# Bruar - 4 Month Old Puppy - Portion Size



## Ingleside10 (Feb 27, 2013)

Hello,

New to this forum and was looking for some advice.

Our dog, Bruar, is now 4 months and is on three meals of Purina puppy kibble a day, what portion size should he be getting in grams? Should we be putting him on two meals a day instead?

Thanks.


----------



## SadieB (Dec 15, 2012)

Ingleside10 said:


> Hello,
> 
> New to this forum and was looking for some advice.
> 
> ...


Our puppy will be 5 mos. in a few weeks. Our vet told me at her 4 mos. check up she should be eating 1/2 to 3/4 cups a day...told us to feed her breakfast and dinner and that we should use treats in the afternoon to supplement because she will learn to obey quicker if she is hungry for a treat.

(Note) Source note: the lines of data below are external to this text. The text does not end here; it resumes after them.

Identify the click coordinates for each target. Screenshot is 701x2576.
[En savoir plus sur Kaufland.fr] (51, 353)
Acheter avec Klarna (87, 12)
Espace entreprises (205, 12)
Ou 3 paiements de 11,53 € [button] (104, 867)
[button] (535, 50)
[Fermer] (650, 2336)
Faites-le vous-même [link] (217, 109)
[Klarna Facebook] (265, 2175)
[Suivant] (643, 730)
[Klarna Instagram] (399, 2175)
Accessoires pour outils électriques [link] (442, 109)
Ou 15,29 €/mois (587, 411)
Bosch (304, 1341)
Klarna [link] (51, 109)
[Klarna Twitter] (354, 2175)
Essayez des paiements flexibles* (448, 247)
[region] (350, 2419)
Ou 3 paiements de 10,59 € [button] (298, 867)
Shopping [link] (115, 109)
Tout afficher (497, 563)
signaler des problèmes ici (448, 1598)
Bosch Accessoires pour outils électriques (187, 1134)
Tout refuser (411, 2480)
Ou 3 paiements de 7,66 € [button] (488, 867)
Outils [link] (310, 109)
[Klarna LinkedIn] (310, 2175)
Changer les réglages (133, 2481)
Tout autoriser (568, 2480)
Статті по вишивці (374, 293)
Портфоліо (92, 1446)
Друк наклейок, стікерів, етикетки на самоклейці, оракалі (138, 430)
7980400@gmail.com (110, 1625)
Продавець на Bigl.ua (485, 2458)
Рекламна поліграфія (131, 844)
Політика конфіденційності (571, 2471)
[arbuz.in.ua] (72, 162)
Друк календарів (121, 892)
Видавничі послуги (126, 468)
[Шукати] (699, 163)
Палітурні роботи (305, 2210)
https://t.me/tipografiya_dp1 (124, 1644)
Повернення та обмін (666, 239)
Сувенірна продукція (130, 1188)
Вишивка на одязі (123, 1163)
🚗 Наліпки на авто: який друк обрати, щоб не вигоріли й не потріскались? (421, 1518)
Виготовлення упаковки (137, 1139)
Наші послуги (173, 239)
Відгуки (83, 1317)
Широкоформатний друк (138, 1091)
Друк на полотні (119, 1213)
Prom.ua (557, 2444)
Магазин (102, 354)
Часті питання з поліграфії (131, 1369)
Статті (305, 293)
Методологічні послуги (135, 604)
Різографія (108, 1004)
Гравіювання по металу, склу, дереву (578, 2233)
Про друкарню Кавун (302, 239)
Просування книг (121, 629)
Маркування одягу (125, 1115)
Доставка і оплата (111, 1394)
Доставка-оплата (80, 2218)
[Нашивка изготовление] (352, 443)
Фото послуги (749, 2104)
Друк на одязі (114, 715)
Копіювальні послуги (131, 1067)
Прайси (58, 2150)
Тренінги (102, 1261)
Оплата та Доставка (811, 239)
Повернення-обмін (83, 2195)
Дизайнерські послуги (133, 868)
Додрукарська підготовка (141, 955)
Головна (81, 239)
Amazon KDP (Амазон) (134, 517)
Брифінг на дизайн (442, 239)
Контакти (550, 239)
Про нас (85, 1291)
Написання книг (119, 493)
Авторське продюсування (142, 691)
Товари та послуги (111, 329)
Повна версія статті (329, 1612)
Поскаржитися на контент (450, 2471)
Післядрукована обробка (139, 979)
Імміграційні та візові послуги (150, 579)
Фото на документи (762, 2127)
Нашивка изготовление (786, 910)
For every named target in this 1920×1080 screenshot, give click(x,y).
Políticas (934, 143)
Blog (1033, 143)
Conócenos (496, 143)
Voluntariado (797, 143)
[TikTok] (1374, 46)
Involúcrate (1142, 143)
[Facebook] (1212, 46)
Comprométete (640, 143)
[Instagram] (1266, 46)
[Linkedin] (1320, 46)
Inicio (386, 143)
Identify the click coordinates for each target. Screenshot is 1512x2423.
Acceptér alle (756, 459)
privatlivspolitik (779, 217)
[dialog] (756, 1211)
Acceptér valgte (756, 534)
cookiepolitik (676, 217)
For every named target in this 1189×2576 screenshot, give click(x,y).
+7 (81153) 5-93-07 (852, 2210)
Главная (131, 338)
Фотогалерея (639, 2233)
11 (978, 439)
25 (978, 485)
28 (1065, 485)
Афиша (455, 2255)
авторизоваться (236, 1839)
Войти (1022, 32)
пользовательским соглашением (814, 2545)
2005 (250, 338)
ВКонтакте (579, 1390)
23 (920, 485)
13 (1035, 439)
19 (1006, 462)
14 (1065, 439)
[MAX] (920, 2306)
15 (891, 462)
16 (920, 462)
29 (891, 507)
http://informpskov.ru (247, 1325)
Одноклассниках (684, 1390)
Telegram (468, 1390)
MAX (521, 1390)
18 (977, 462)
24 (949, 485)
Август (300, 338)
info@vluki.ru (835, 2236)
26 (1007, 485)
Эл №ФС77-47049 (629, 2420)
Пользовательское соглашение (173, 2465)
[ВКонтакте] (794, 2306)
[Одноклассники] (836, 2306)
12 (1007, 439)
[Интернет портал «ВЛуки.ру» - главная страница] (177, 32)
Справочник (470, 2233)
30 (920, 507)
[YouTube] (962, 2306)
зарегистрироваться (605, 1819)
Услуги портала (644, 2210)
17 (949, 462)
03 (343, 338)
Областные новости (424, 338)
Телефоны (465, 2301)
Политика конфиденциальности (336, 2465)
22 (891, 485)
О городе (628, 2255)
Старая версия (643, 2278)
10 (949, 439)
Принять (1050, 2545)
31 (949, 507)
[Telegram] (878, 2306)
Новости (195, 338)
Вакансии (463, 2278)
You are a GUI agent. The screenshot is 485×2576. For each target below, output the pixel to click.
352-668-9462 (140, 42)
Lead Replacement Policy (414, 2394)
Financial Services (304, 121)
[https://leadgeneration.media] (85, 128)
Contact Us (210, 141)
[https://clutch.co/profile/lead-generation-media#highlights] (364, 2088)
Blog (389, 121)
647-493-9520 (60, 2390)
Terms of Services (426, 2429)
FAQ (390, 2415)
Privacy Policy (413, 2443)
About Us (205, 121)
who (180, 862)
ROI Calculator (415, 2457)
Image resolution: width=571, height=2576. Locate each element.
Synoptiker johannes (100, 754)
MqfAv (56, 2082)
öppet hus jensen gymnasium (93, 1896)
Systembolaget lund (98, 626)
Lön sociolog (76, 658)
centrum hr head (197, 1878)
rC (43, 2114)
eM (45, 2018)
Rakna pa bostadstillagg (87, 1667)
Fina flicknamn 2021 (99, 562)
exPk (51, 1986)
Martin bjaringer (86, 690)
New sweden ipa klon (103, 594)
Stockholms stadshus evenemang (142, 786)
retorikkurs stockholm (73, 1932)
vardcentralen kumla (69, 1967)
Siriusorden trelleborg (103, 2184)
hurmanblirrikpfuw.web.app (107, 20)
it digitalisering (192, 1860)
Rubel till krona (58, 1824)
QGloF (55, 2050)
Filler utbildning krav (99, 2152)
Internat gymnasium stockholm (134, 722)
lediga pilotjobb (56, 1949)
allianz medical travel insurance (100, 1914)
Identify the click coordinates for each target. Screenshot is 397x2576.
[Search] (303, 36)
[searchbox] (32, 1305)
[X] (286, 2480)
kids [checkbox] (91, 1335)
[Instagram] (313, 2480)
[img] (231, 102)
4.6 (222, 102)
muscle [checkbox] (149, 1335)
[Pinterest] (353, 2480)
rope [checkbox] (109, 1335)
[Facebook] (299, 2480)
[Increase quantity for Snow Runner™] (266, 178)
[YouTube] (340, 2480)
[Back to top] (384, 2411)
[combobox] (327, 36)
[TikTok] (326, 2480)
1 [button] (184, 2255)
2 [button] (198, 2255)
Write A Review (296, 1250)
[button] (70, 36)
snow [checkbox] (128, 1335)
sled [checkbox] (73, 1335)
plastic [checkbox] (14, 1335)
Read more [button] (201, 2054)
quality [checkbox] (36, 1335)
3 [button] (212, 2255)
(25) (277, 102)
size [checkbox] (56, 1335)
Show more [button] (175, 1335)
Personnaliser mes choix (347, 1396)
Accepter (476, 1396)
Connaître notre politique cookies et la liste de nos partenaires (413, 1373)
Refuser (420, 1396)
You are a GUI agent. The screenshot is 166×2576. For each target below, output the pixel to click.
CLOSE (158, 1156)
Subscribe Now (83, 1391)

We were feeding her Kirkland brand puppy food and switched to Wellness, a grain free food we heard works well for Cockapoo. Hope this helps.


----------



## DB1 (Jan 20, 2012)

I'm afraid I can't tell you how much as each brand of kibble can be different, I am presuming there is guidelines on the packaging? I didn't stick to the amount it said on the bag though, Just kept an eye on how my dog looked and felt (sorry not the easiest advice to follow I know!) he was very lively, obviously burnt it off quick and ate more than the pack suggested without putting too much weight on.


----------